* Task directions *
Because the lines must stay identical, write out the data without changing anything.

* Information supplied *
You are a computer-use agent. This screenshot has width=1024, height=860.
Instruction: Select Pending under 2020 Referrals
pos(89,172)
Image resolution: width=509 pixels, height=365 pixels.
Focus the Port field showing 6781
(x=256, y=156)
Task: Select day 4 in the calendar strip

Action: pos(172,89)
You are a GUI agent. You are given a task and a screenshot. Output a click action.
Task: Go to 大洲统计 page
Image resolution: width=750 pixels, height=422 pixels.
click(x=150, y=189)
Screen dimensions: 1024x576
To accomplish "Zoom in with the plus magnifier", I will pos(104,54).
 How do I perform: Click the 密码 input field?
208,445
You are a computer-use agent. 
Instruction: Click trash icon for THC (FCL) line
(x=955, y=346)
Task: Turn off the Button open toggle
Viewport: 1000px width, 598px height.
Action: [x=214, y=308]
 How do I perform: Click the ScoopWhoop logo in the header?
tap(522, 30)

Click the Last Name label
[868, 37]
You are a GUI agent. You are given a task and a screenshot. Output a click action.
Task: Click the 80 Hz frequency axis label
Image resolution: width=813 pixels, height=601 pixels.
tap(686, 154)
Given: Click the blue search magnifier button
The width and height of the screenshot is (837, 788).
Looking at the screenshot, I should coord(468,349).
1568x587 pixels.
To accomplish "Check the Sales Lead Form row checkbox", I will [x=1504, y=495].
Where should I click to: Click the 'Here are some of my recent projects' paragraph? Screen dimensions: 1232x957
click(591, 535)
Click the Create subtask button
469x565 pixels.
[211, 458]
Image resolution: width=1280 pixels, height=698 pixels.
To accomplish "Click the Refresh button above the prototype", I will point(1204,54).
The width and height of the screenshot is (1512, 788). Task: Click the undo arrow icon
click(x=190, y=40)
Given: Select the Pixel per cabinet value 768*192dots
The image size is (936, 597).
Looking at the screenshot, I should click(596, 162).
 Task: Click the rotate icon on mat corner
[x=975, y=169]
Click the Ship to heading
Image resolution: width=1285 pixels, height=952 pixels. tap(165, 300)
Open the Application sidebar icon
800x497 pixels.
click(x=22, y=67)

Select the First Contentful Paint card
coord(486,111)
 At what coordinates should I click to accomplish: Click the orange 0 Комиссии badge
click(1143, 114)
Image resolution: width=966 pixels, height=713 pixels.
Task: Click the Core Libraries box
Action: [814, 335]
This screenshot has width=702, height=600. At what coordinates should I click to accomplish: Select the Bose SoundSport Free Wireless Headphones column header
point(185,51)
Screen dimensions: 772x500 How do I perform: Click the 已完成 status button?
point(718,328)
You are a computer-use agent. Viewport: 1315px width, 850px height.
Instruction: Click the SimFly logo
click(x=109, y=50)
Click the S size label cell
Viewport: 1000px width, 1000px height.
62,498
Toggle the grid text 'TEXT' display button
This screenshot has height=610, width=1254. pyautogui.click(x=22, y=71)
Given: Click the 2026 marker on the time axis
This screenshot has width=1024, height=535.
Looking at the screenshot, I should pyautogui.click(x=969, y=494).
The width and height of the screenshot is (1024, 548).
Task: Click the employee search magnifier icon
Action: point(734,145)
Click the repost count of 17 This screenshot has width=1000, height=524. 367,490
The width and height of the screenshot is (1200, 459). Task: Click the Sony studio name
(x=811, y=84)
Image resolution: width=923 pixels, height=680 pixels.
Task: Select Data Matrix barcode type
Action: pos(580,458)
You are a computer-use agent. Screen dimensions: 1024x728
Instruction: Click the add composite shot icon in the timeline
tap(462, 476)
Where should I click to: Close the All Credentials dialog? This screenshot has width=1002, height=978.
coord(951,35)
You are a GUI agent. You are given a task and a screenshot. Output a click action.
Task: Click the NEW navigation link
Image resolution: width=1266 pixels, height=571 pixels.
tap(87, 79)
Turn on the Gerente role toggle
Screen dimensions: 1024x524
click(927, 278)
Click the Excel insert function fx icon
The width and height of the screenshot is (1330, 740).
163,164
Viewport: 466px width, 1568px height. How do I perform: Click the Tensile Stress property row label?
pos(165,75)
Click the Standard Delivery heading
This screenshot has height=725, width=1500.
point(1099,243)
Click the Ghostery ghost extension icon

* Answer to this exercise *
You are a computer-use agent. This screenshot has width=1024, height=860.
Instruction: Select Pending under 2020 Referrals
pos(89,172)
Image resolution: width=509 pixels, height=365 pixels.
Focus the Port field showing 6781
(x=256, y=156)
Task: Select day 4 in the calendar strip

Action: pos(172,89)
You are a GUI agent. You are given a task and a screenshot. Output a click action.
Task: Go to 大洲统计 page
Image resolution: width=750 pixels, height=422 pixels.
click(x=150, y=189)
Screen dimensions: 1024x576
To accomplish "Zoom in with the plus magnifier", I will pos(104,54).
 How do I perform: Click the 密码 input field?
208,445
You are a computer-use agent. 
Instruction: Click trash icon for THC (FCL) line
(x=955, y=346)
Task: Turn off the Button open toggle
Viewport: 1000px width, 598px height.
Action: [x=214, y=308]
 How do I perform: Click the ScoopWhoop logo in the header?
tap(522, 30)

Click the Last Name label
[868, 37]
You are a GUI agent. You are given a task and a screenshot. Output a click action.
Task: Click the 80 Hz frequency axis label
Image resolution: width=813 pixels, height=601 pixels.
tap(686, 154)
Given: Click the blue search magnifier button
The width and height of the screenshot is (837, 788).
Looking at the screenshot, I should coord(468,349).
1568x587 pixels.
To accomplish "Check the Sales Lead Form row checkbox", I will [x=1504, y=495].
Where should I click to: Click the 'Here are some of my recent projects' paragraph? Screen dimensions: 1232x957
click(591, 535)
Click the Create subtask button
469x565 pixels.
[211, 458]
Image resolution: width=1280 pixels, height=698 pixels.
To accomplish "Click the Refresh button above the prototype", I will point(1204,54).
The width and height of the screenshot is (1512, 788). Task: Click the undo arrow icon
click(x=190, y=40)
Given: Select the Pixel per cabinet value 768*192dots
The image size is (936, 597).
Looking at the screenshot, I should click(596, 162).
 Task: Click the rotate icon on mat corner
[x=975, y=169]
Click the Ship to heading
Image resolution: width=1285 pixels, height=952 pixels. tap(165, 300)
Open the Application sidebar icon
800x497 pixels.
click(x=22, y=67)

Select the First Contentful Paint card
coord(486,111)
 At what coordinates should I click to accomplish: Click the orange 0 Комиссии badge
click(1143, 114)
Image resolution: width=966 pixels, height=713 pixels.
Task: Click the Core Libraries box
Action: [814, 335]
This screenshot has width=702, height=600. At what coordinates should I click to accomplish: Select the Bose SoundSport Free Wireless Headphones column header
point(185,51)
Screen dimensions: 772x500 How do I perform: Click the 已完成 status button?
point(718,328)
You are a computer-use agent. Viewport: 1315px width, 850px height.
Instruction: Click the SimFly logo
click(x=109, y=50)
Click the S size label cell
Viewport: 1000px width, 1000px height.
62,498
Toggle the grid text 'TEXT' display button
This screenshot has height=610, width=1254. pyautogui.click(x=22, y=71)
Given: Click the 2026 marker on the time axis
This screenshot has width=1024, height=535.
Looking at the screenshot, I should pyautogui.click(x=969, y=494).
The width and height of the screenshot is (1024, 548).
Task: Click the employee search magnifier icon
Action: point(734,145)
Click the repost count of 17 This screenshot has width=1000, height=524. 367,490
The width and height of the screenshot is (1200, 459). Task: Click the Sony studio name
(x=811, y=84)
Image resolution: width=923 pixels, height=680 pixels.
Task: Select Data Matrix barcode type
Action: pos(580,458)
You are a computer-use agent. Screen dimensions: 1024x728
Instruction: Click the add composite shot icon in the timeline
tap(462, 476)
Where should I click to: Close the All Credentials dialog? This screenshot has width=1002, height=978.
coord(951,35)
You are a GUI agent. You are given a task and a screenshot. Output a click action.
Task: Click the NEW navigation link
Image resolution: width=1266 pixels, height=571 pixels.
tap(87, 79)
Turn on the Gerente role toggle
Screen dimensions: 1024x524
click(927, 278)
Click the Excel insert function fx icon
The width and height of the screenshot is (1330, 740).
163,164
Viewport: 466px width, 1568px height. How do I perform: Click the Tensile Stress property row label?
pos(165,75)
Click the Standard Delivery heading
This screenshot has height=725, width=1500.
point(1099,243)
Click the Ghostery ghost extension icon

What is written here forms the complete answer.